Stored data
# # #

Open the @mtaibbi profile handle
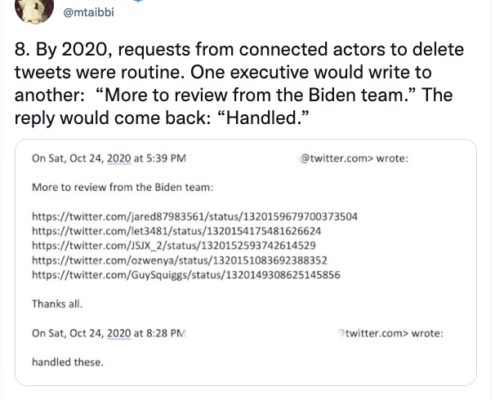 (88, 12)
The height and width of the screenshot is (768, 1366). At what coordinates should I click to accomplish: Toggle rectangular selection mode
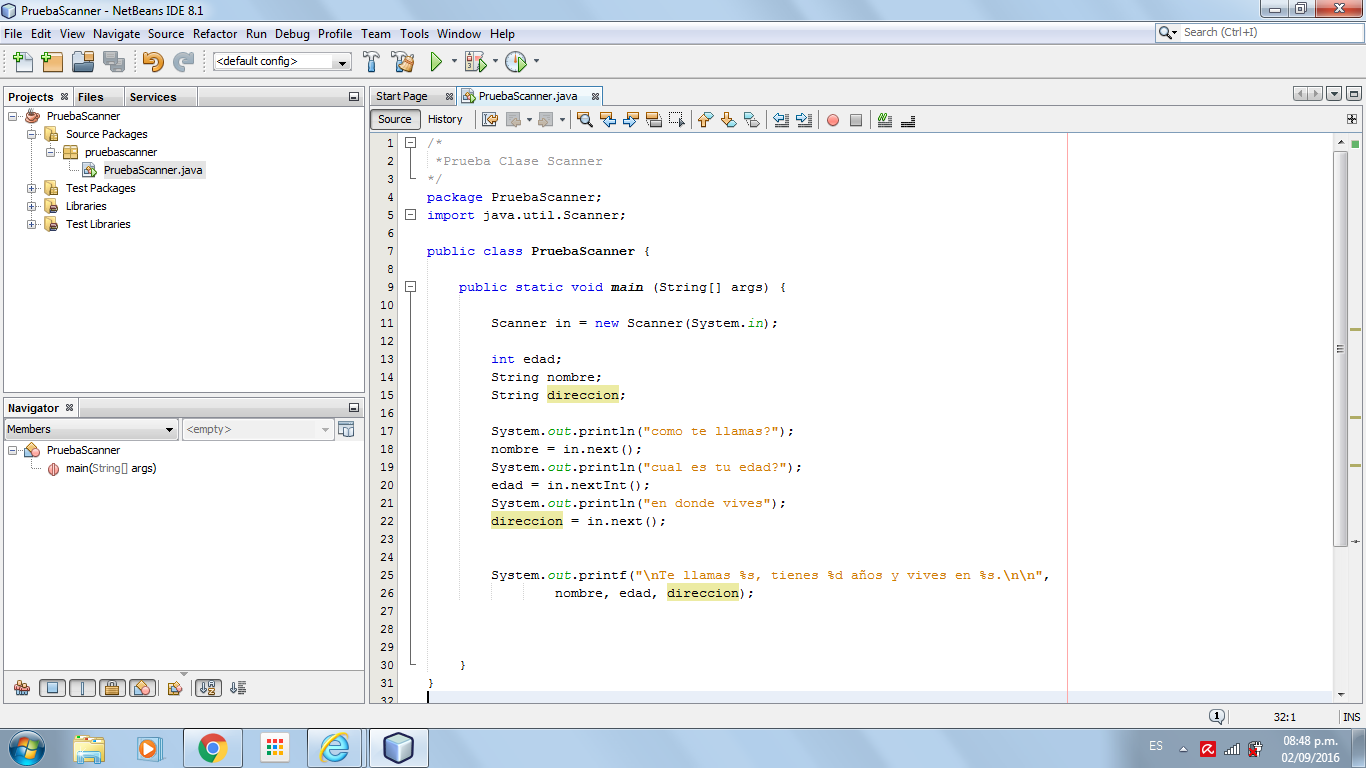tap(676, 120)
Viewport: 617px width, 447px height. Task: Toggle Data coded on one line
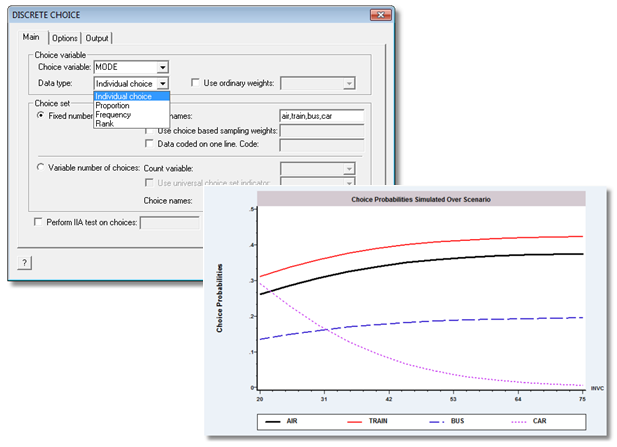151,145
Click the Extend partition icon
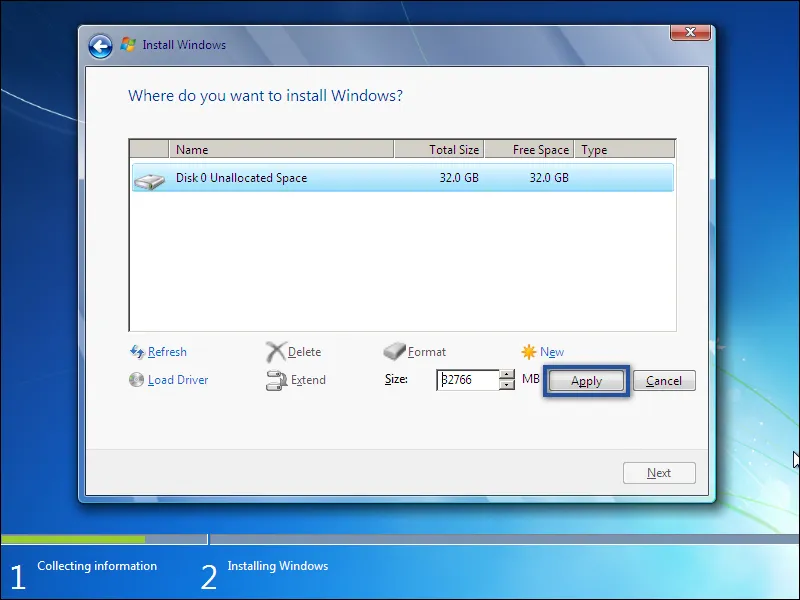 coord(277,380)

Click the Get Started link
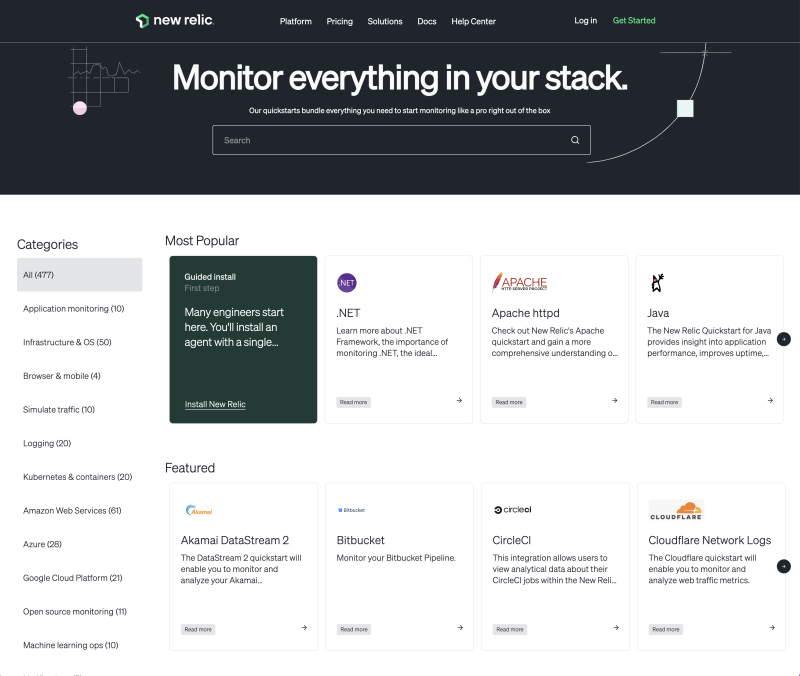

# # #

What you are asked to do
What is needed is a word-for-word copy of the records above, excluding pictures.

Task result
Open the @mtaibbi profile handle
 (88, 12)
The height and width of the screenshot is (768, 1366). At what coordinates should I click to accomplish: Toggle rectangular selection mode
tap(676, 120)
Viewport: 617px width, 447px height. Task: Toggle Data coded on one line
151,145
Click the Extend partition icon
 coord(277,380)

Click the Get Started link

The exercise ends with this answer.